### THE DATA:
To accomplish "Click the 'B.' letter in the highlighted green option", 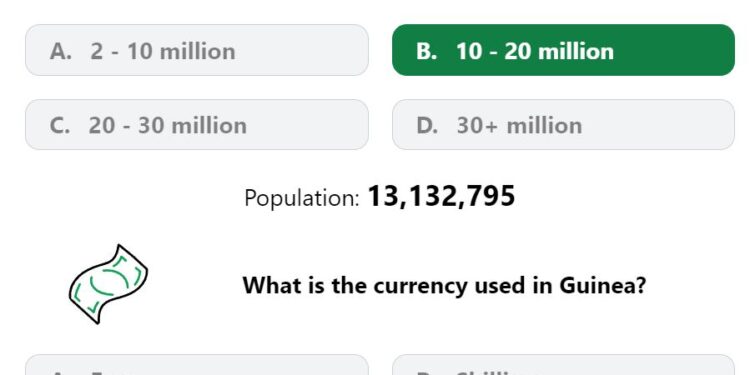I will (x=427, y=51).
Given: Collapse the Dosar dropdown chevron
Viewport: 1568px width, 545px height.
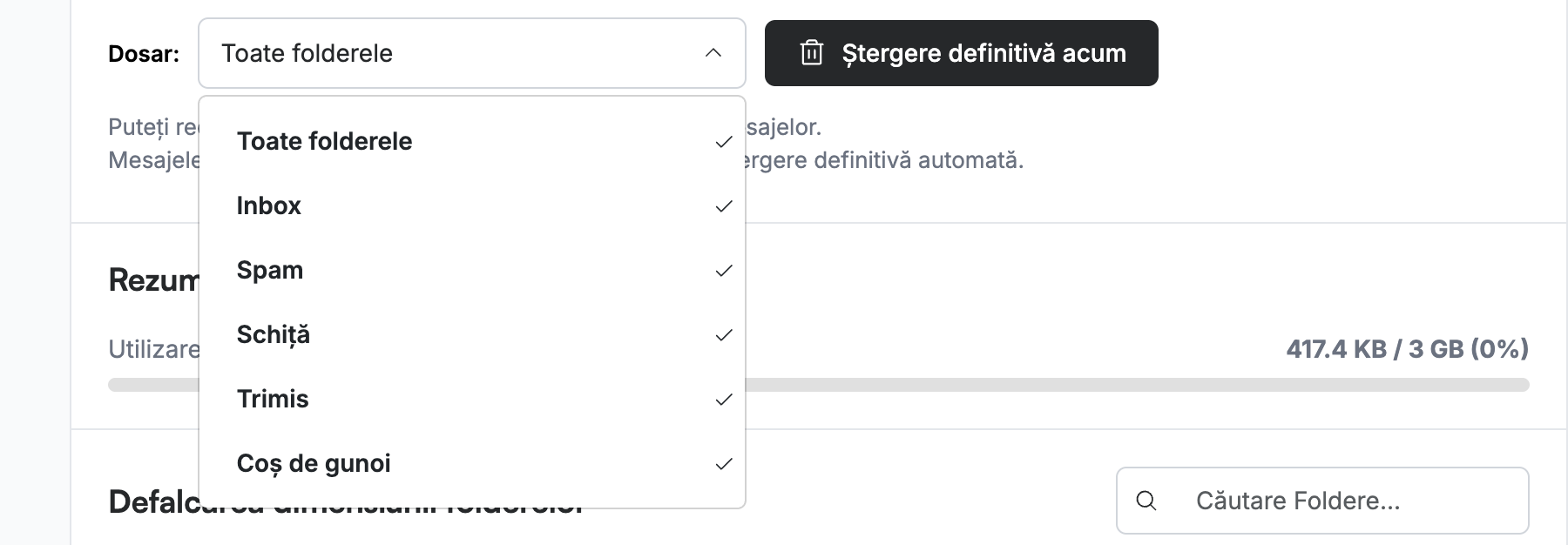Looking at the screenshot, I should (713, 53).
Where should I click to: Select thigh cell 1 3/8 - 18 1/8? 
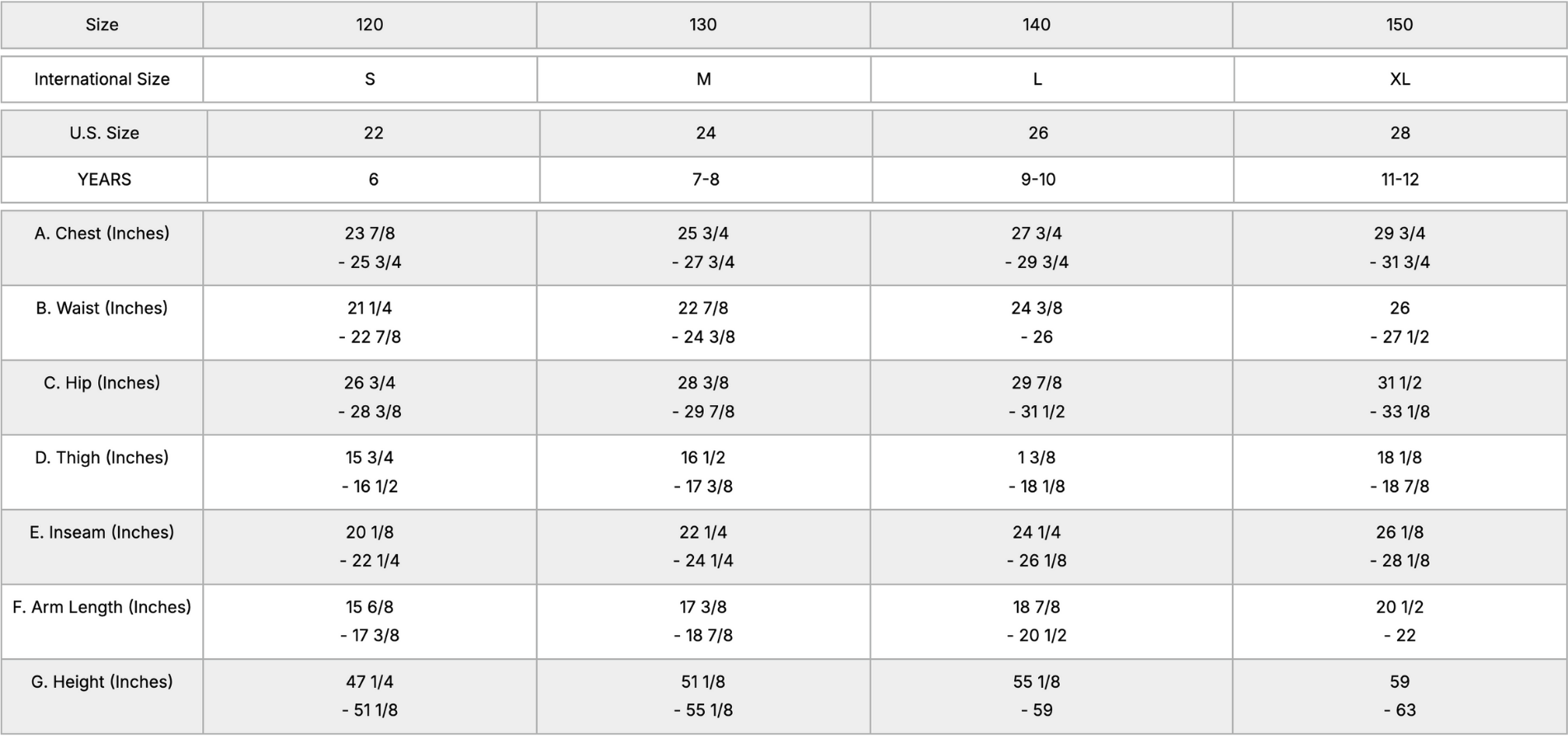[1037, 473]
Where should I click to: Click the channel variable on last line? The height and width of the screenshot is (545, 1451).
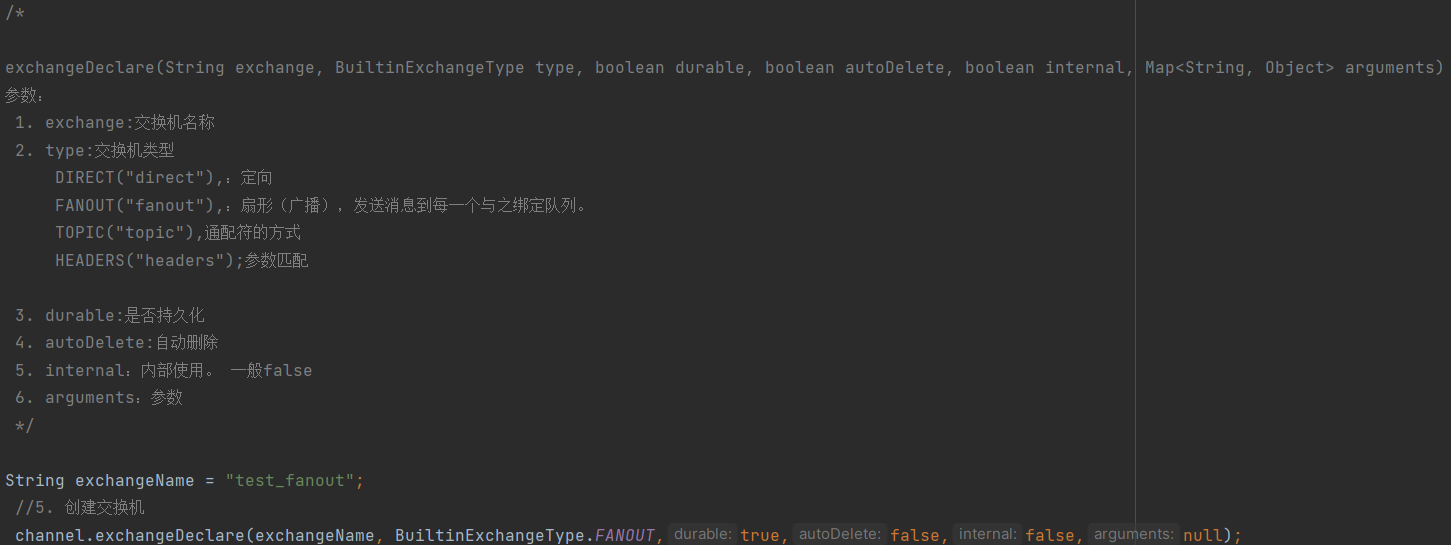[50, 535]
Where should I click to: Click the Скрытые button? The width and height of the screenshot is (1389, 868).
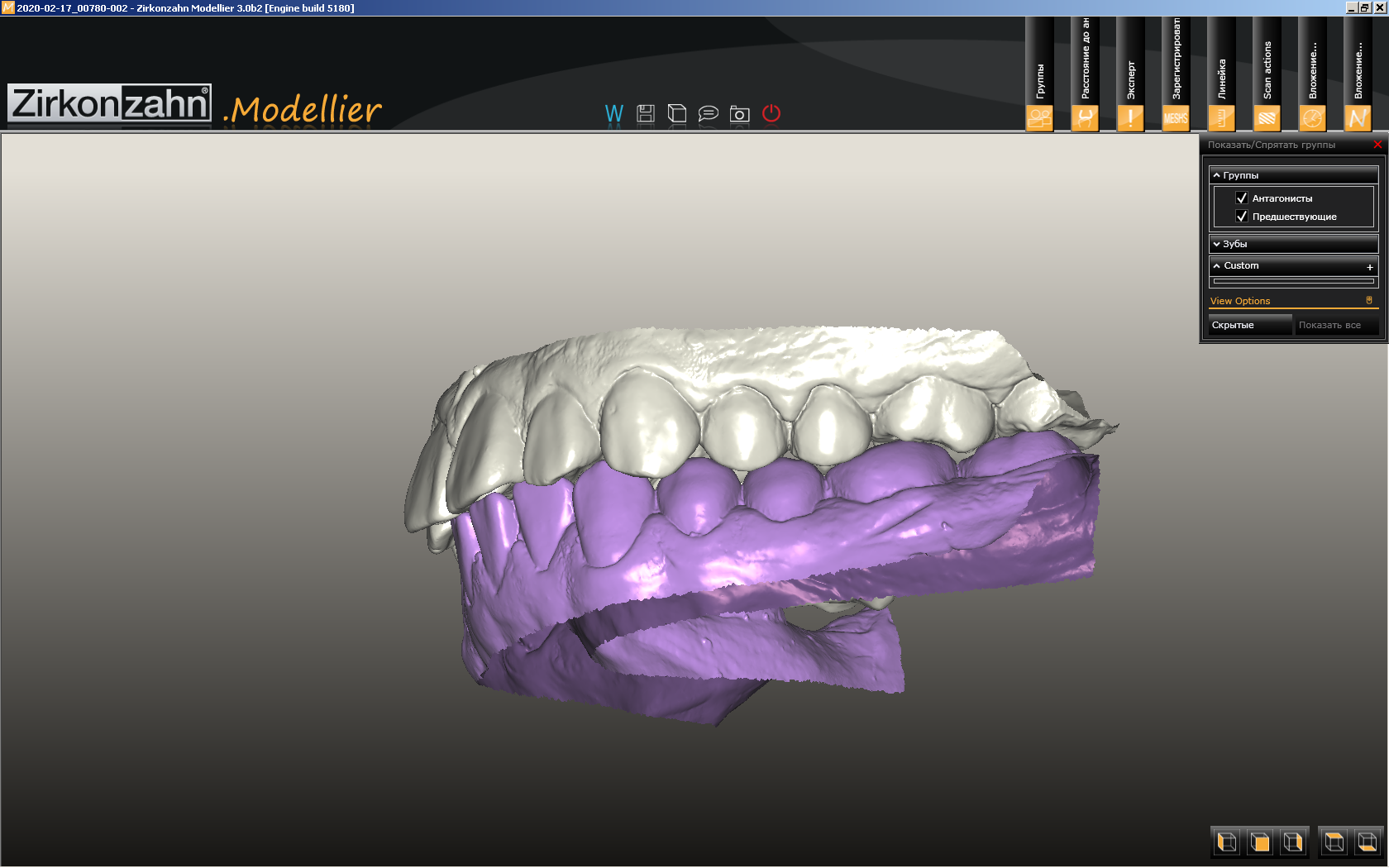[1249, 326]
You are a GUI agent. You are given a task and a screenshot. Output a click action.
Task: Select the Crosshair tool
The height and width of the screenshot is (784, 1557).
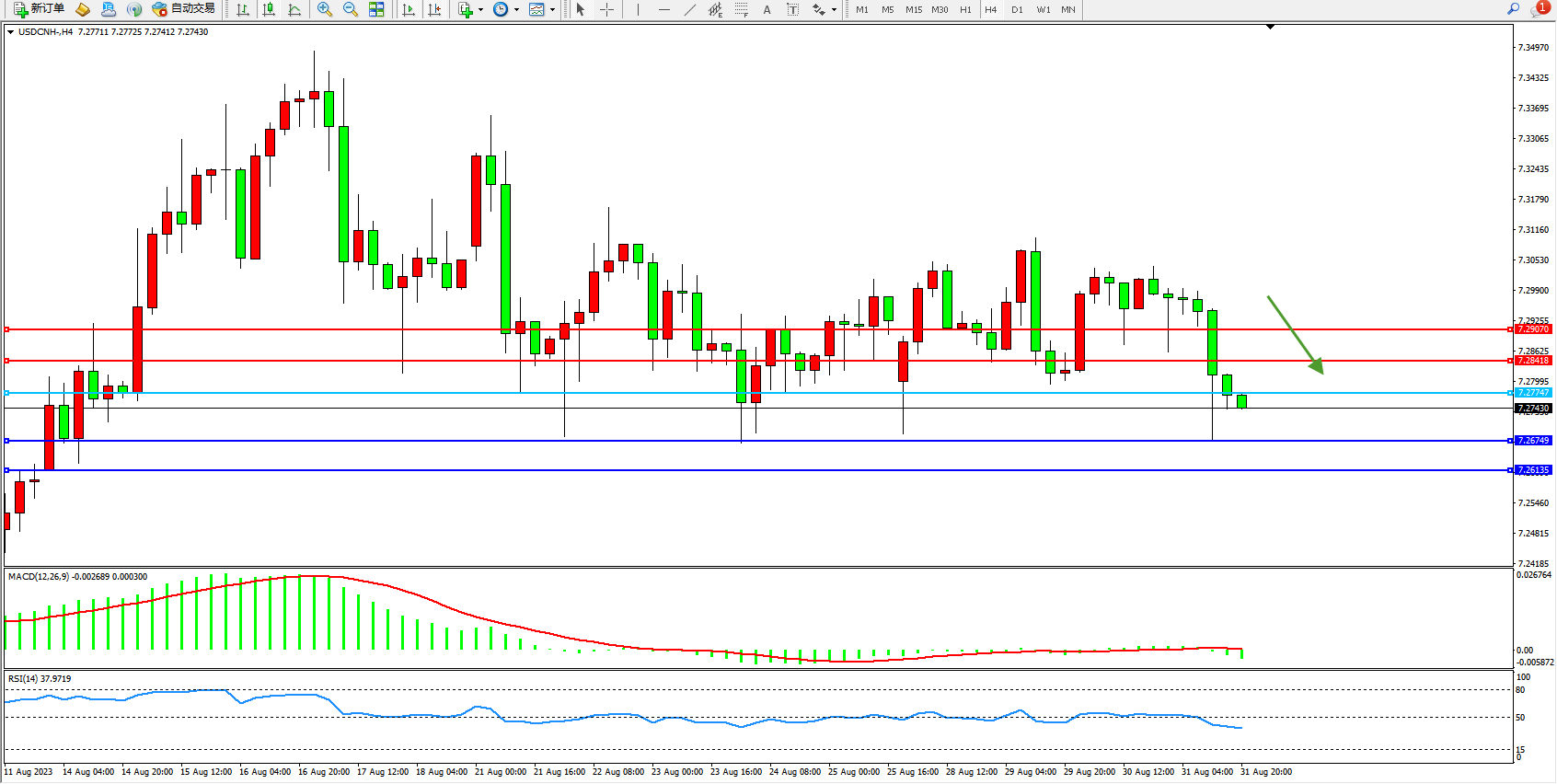(607, 9)
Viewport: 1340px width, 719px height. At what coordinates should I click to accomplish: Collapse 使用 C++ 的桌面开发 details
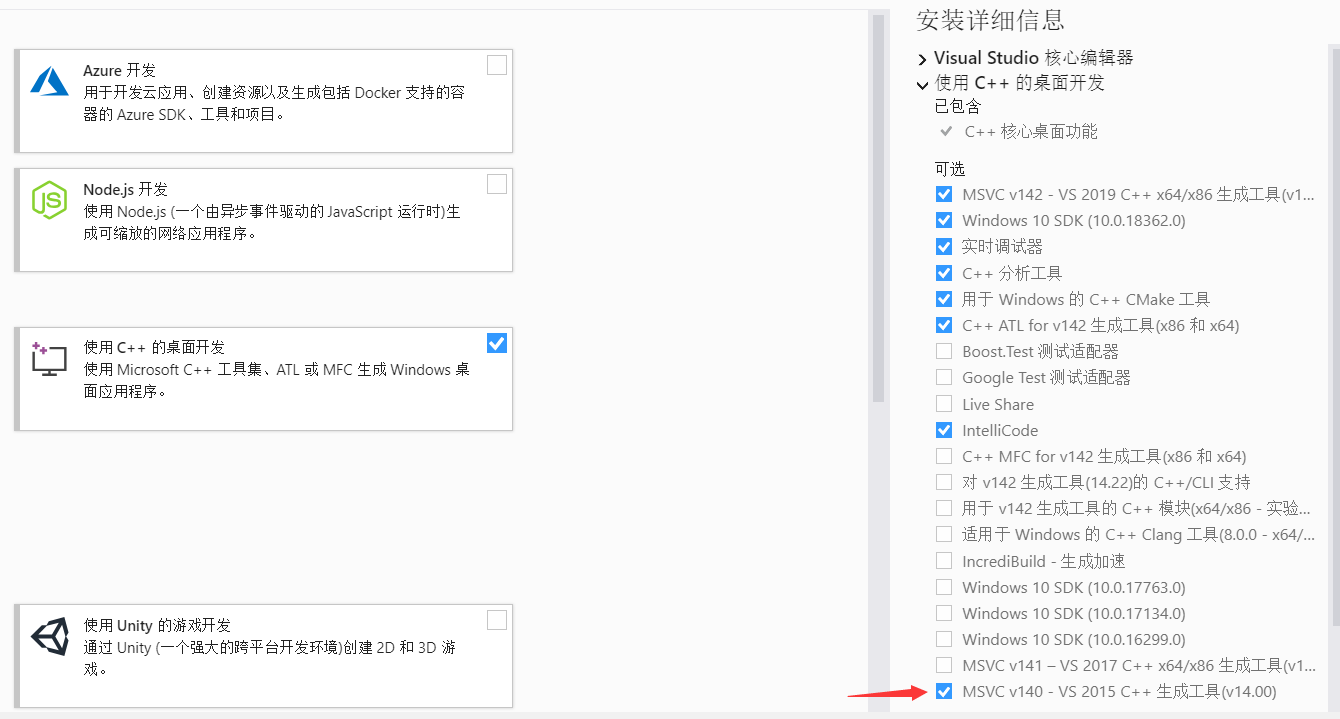point(922,84)
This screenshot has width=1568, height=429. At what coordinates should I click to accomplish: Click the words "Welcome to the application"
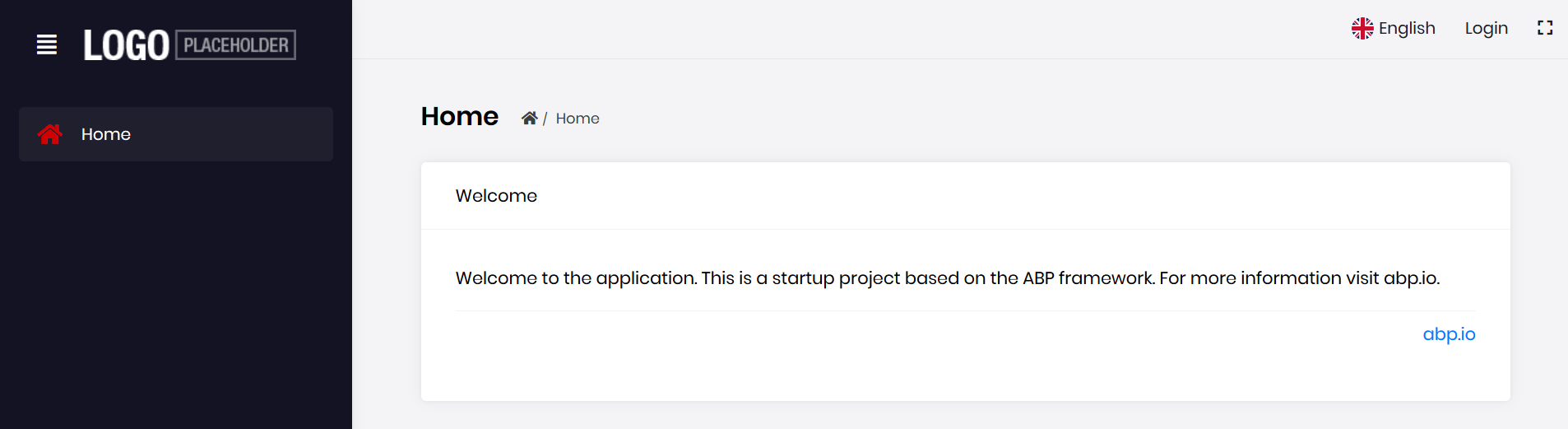[x=577, y=278]
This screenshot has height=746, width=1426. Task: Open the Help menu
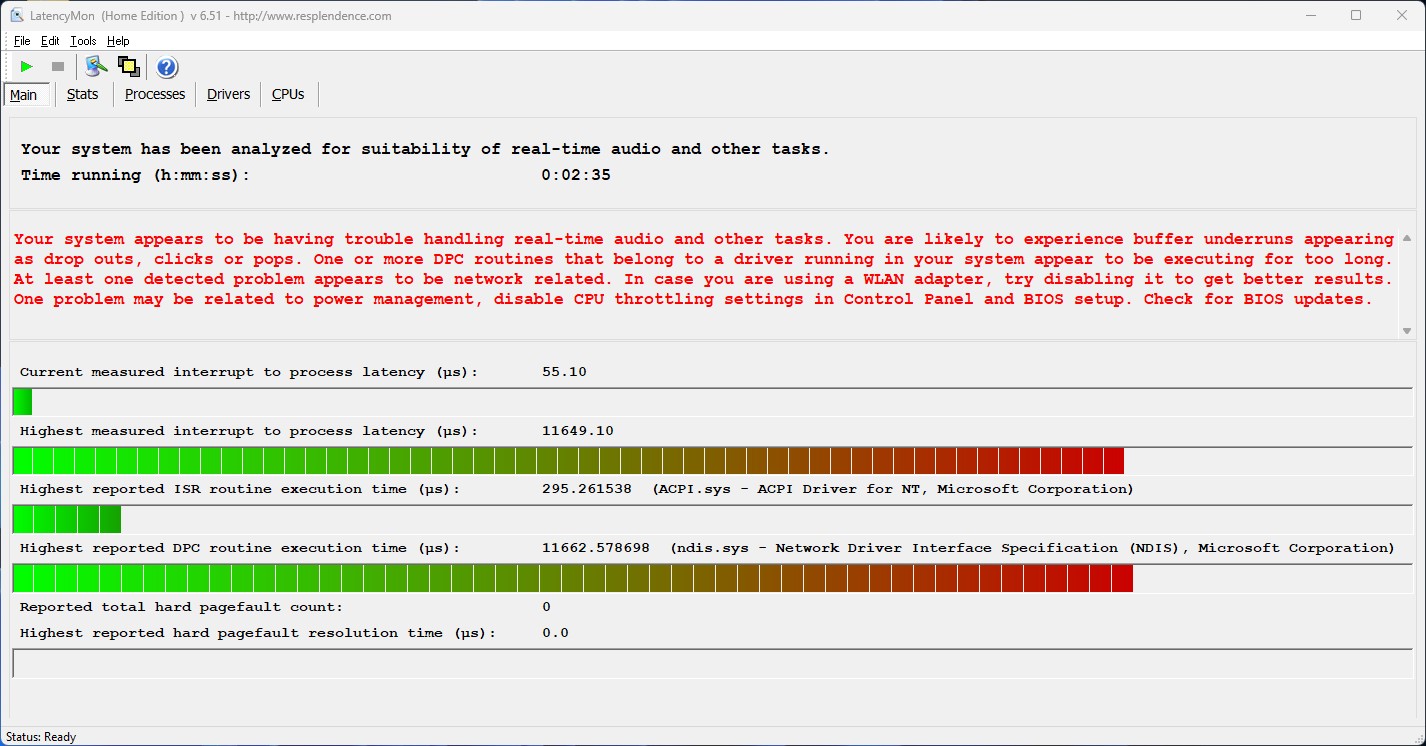point(118,41)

### TASK DIRECTIONS:
Set down, exactly as written, each line from the one that contains "This screenshot has width=1568, height=429." to the last line of the records, but none of the pictures.

### RESULT FOR THIS EXERCISE:
This screenshot has width=1568, height=429. At what coordinates should I click to accomplish: Click the words "Welcome to the application"
[x=577, y=278]
This screenshot has height=746, width=1426. Task: Open the Help menu
point(118,41)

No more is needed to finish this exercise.